>>>>
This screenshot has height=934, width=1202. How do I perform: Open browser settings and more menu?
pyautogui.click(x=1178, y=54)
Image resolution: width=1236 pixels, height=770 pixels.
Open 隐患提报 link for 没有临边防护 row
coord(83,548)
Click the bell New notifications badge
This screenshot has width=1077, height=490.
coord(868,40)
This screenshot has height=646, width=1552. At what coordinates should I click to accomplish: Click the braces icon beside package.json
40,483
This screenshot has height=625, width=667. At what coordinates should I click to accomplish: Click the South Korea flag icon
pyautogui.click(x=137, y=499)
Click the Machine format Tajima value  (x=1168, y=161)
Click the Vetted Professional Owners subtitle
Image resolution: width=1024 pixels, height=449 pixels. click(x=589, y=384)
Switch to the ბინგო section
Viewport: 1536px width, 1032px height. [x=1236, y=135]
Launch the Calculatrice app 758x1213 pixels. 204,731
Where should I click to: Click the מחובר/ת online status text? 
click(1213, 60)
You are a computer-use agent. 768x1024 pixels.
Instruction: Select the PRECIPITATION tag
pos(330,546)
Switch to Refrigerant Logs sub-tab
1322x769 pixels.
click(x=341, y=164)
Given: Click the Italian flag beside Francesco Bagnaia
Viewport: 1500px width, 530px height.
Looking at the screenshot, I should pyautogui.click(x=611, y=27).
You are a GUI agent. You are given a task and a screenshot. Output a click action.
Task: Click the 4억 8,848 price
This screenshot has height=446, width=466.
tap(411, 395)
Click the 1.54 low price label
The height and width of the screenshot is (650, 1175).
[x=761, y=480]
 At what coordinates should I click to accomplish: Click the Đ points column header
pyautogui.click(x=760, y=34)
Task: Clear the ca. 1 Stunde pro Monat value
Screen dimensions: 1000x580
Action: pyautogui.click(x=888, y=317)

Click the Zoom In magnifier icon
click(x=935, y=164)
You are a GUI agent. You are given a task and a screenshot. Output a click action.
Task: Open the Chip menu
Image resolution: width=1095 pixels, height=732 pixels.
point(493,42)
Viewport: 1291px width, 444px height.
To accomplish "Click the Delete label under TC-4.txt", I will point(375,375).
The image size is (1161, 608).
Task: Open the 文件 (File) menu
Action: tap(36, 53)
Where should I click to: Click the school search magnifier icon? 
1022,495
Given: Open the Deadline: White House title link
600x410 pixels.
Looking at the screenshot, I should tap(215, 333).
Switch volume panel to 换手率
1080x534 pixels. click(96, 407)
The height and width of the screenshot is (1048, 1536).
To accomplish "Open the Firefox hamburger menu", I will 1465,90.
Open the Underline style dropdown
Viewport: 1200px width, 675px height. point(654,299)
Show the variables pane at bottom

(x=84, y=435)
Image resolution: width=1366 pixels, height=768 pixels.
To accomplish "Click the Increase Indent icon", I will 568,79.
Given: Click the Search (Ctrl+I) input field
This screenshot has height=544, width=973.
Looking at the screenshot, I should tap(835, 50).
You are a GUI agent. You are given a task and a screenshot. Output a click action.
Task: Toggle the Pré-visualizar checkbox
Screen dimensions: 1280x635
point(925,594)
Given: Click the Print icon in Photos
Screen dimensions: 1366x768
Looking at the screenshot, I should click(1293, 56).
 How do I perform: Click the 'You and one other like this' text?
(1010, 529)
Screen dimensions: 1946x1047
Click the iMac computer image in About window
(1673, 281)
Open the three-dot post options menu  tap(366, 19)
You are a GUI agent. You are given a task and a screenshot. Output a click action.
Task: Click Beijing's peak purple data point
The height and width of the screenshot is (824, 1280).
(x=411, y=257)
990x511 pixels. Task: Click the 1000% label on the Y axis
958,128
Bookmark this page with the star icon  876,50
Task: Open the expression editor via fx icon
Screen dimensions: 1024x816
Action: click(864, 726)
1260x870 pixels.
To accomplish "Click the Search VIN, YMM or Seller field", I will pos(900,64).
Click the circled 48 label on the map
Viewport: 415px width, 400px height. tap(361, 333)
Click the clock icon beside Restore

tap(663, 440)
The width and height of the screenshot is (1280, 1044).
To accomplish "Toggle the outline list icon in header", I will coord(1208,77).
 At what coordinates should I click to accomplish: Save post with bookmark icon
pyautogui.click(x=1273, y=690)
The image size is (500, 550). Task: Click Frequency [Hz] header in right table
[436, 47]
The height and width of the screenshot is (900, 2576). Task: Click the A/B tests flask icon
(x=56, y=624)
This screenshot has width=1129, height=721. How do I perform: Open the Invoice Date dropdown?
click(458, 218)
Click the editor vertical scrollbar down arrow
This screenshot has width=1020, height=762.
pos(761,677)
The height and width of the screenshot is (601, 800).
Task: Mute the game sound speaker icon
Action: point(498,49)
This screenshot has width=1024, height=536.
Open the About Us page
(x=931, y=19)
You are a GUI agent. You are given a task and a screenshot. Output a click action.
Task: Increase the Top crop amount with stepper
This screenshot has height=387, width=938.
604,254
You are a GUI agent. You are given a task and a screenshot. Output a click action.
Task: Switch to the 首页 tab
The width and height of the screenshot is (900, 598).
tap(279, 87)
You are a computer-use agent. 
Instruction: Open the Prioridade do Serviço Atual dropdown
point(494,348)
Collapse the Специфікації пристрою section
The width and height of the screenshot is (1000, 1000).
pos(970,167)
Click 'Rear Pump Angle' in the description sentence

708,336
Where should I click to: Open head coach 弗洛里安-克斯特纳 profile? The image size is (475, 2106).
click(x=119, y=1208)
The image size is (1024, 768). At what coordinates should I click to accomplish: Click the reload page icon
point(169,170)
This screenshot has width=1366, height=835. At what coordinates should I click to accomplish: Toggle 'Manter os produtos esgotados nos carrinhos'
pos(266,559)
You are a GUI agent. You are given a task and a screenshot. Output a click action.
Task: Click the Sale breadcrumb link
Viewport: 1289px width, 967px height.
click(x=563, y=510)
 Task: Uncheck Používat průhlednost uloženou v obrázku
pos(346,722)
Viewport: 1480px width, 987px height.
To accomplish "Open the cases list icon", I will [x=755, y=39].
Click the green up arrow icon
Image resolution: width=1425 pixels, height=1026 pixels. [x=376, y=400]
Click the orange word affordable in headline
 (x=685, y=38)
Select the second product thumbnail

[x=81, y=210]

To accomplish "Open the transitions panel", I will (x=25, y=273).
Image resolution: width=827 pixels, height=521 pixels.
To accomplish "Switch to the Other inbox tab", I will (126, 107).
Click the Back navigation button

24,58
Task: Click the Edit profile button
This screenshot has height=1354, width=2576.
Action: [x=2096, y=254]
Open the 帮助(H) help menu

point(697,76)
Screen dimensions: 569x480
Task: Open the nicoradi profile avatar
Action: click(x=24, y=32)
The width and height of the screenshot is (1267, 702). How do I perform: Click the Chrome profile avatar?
<<<<
#### How to complete this task:
What lines above contain the string "list"? Copy all of them.

#### Reply:
To accomplish "Toggle the outline list icon in header", I will coord(1208,77).
To accomplish "Open the cases list icon", I will [x=755, y=39].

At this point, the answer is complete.